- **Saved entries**
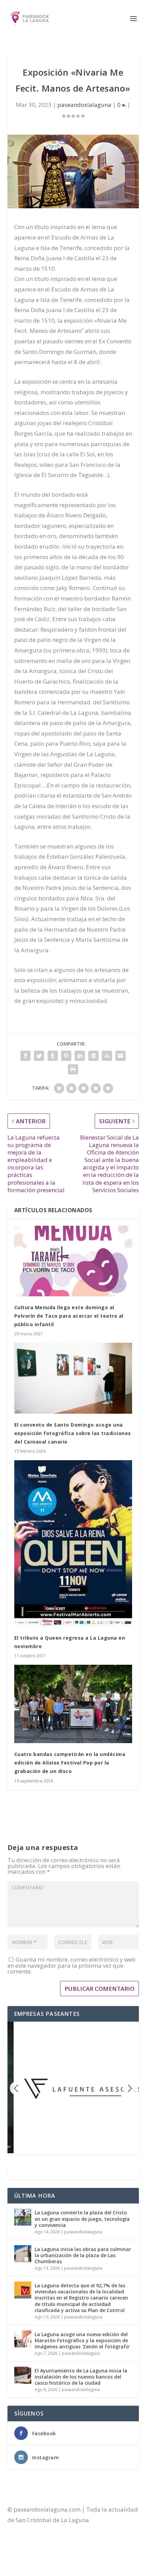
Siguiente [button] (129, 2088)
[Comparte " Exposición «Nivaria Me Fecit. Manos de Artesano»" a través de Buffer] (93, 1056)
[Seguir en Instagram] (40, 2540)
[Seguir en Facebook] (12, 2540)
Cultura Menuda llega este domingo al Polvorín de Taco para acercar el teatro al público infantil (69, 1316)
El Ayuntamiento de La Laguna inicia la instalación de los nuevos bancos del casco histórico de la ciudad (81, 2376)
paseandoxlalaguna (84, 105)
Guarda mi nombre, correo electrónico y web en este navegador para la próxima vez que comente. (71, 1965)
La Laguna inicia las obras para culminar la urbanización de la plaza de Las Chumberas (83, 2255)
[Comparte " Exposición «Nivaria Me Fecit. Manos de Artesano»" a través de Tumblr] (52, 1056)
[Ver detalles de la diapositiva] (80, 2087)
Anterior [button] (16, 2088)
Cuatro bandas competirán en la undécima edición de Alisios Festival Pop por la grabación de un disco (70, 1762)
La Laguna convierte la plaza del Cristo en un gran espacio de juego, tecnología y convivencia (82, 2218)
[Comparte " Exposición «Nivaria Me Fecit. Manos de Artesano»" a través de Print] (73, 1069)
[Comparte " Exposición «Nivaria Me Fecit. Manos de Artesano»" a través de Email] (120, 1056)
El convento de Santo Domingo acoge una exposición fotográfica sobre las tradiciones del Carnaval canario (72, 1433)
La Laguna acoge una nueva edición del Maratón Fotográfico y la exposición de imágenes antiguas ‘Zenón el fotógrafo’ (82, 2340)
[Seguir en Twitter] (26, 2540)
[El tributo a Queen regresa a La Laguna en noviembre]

- **TASK DIRECTIONS**
Exclude the pictures and transcribe all of the entries exactly.

- **THE ANSWER**
Siguiente [button] (129, 2088)
[Comparte " Exposición «Nivaria Me Fecit. Manos de Artesano»" a través de Buffer] (93, 1056)
[Seguir en Instagram] (40, 2540)
[Seguir en Facebook] (12, 2540)
Cultura Menuda llega este domingo al Polvorín de Taco para acercar el teatro al público infantil (69, 1316)
El Ayuntamiento de La Laguna inicia la instalación de los nuevos bancos del casco histórico de la ciudad (81, 2376)
paseandoxlalaguna (84, 105)
Guarda mi nombre, correo electrónico y web en este navegador para la próxima vez que comente. (71, 1965)
La Laguna inicia las obras para culminar la urbanización de la plaza de Las Chumberas (83, 2255)
[Comparte " Exposición «Nivaria Me Fecit. Manos de Artesano»" a través de Tumblr] (52, 1056)
[Ver detalles de la diapositiva] (80, 2087)
Anterior [button] (16, 2088)
Cuatro bandas competirán en la undécima edición de Alisios Festival Pop por la grabación de un disco (70, 1762)
La Laguna convierte la plaza del Cristo en un gran espacio de juego, tecnología y convivencia (82, 2218)
[Comparte " Exposición «Nivaria Me Fecit. Manos de Artesano»" a través de Print] (73, 1069)
[Comparte " Exposición «Nivaria Me Fecit. Manos de Artesano»" a través de Email] (120, 1056)
El convento de Santo Domingo acoge una exposición fotográfica sobre las tradiciones del Carnaval canario (72, 1433)
La Laguna acoge una nueva edición del Maratón Fotográfico y la exposición de imágenes antiguas ‘Zenón el fotógrafo’ (82, 2340)
[Seguir en Twitter] (26, 2540)
[El tributo a Queen regresa a La Laguna en noviembre]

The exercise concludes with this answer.